At the end of a long journey – On The Road Again at the Künstlerhaus Vereinigung
In its current exhibition, the Künstlerhaus takes us once almost around the world. A text by Sabine B. Vogel.
For almost fifty years, the artists’ association, founded in 1861, had sole ownership of its Künstlerhaus on Karlsplatz, which opened in 1868. That ended in 2015, since when it has held only a blocking minority; the rest belongs to the Haselsteiner Family Private Foundation, which in turn rents it to the Albertina. Since then, the artists’ association has only had the upper floor of its main building at its disposal. With the current exhibition, however, the few rooms expand out into the whole world. For it is here that far-reaching projects come together under the post-Corona title “On the road again.” It is not a normal group exhibition.

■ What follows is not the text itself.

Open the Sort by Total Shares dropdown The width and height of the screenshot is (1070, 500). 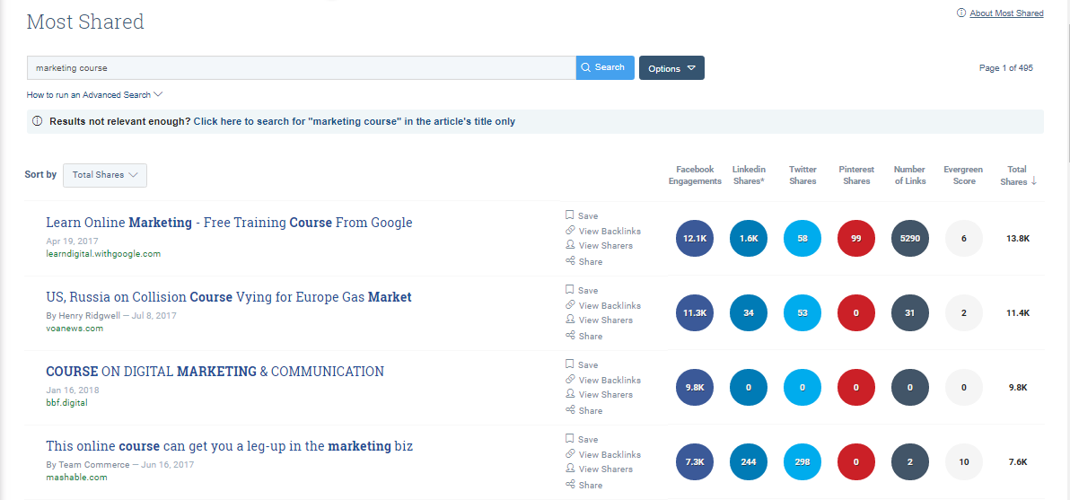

Curated by Christian Helbock and Simon Mraz, the 24 projects were first shown in 23 different cities thanks to the network of Austrian Cultural Fora abroad. Not all together as a touring exhibition, but each divided into individual locations, some of them in Austrian Cultural Forums. The selection of these cities could hardly be more diverse: Arad, Belgrade, Berlin, Bratislava, Budapest, Bucharest, Istanbul, Kiev, Krakow, Ljubljana, London, Mexico City, New York, Prague, Rome, San Francisco, Sarajevo, Tehran, Beijing, Tokyo, Warsaw, Washington, Zagreb. In an open call for entries, concepts developed for one city each were requested. The overarching theme was “upheaval in society and ecology” – open enough for many things, concrete enough for vividness. From the almost 500 submissions, the curator duo selected emerging artists to established artists. From the very beginning, the plan was to show all the projects together in Vienna at the Künstlerhaus.

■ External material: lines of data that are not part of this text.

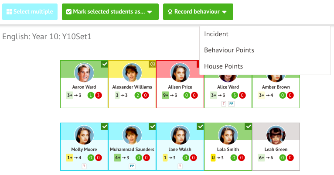This screenshot has width=334, height=175.
Task: Choose Incident from the behaviour menu
Action: tap(216, 34)
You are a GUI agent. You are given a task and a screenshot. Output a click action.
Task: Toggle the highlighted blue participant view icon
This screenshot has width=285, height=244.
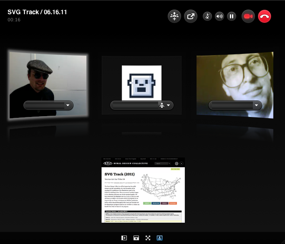159,238
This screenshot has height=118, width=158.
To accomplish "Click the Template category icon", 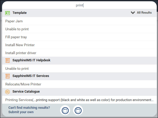I will [x=7, y=13].
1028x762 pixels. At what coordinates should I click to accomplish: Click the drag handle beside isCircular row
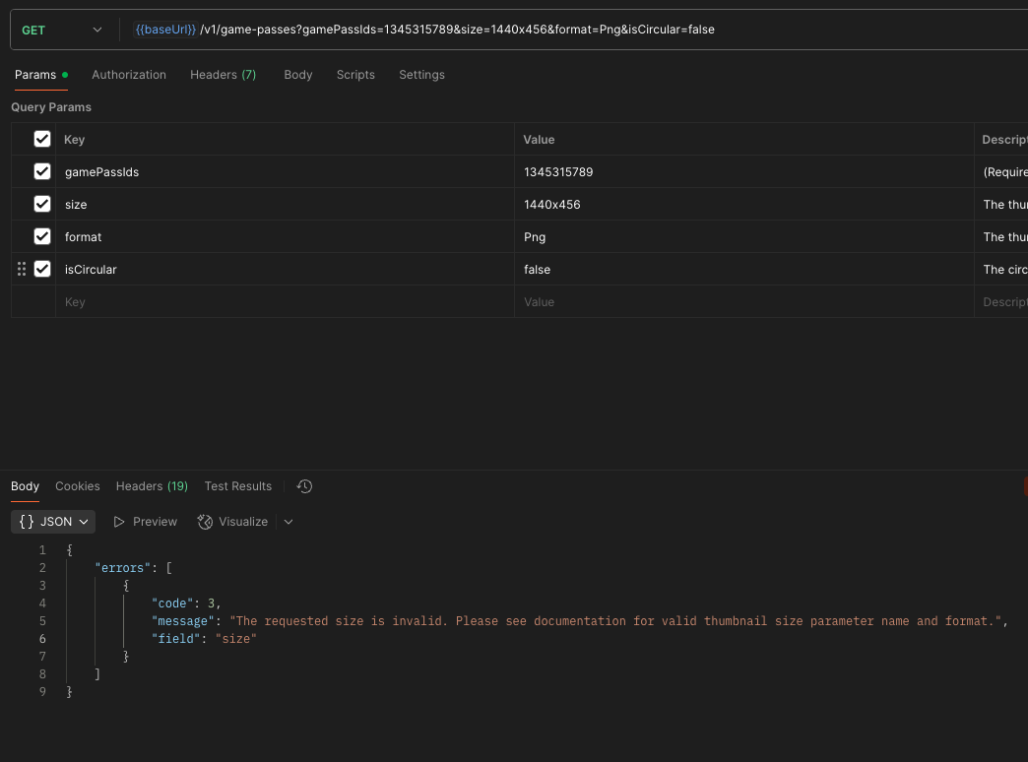(x=21, y=269)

In some cases, however, reality overtook the concept: Jelena Micić was unable to carry out her contribution about the ban on single-use plastic using cotton swabs in Kiev because of the Russian war of aggression. She developed her project for the Künstlerhaus instead. Due to the political unrest in Tehran, Linda Berger had to reschedule her project and is now showing an oversized, colorful wall piece at the Künstlerhaus that is determined by the amount of strokes and their connections, fullness, energy. Anna Witt wanted to develop sculptural prototypes for exoskeletons for Tokyo, but could not travel there. Stefanie Moshammer did not show her videos and textile collages about the references between the fashion industry and mass fashion in Beijing as planned, but sent it to the Yuan Art Museum in Tianjin. Others went as planned, such as the small group exhibition in Budapest with five young artists on the theme of the Danube. Or Christian Kosmas Mayer’s research presented in New York on the African-American high jump athlete Cornelius Cooper Johnson, who won the gold medal in Nazi Germany in 1936. For Mexico City, Darja Shatalova created “1030 Days”: the number refers to the period of the pandemic from February 2020 to March 2022. The days are translated colorfully, graphically and spatially into a complex, cryptic, diagram-like structure, a multicolored flow of data, “measurable and felt time spans of a space-time that manifests itself in a work of art,” as Marija Nujic writes about it.
Each individual project could now be addressed here, because they are consistently exciting preoccupations with the venues. Surprisingly, the many highly diverse contributions now here in Vienna, so close together in the rooms of the Künstlerhaus, consistently find enough space to unfold their scope(s). Or even to reinforce each other, like Shatalova’s transparent foils next to Olaf Osten’s “Home Sweet Home” curtains, which he created for Sarajevo. Osten thus addresses “the complexity of multiple homelands.” “On the road again” takes us on a journey through the cultural forums around the world, where the artists take up the discourses that are currently being negotiated at the global biennials.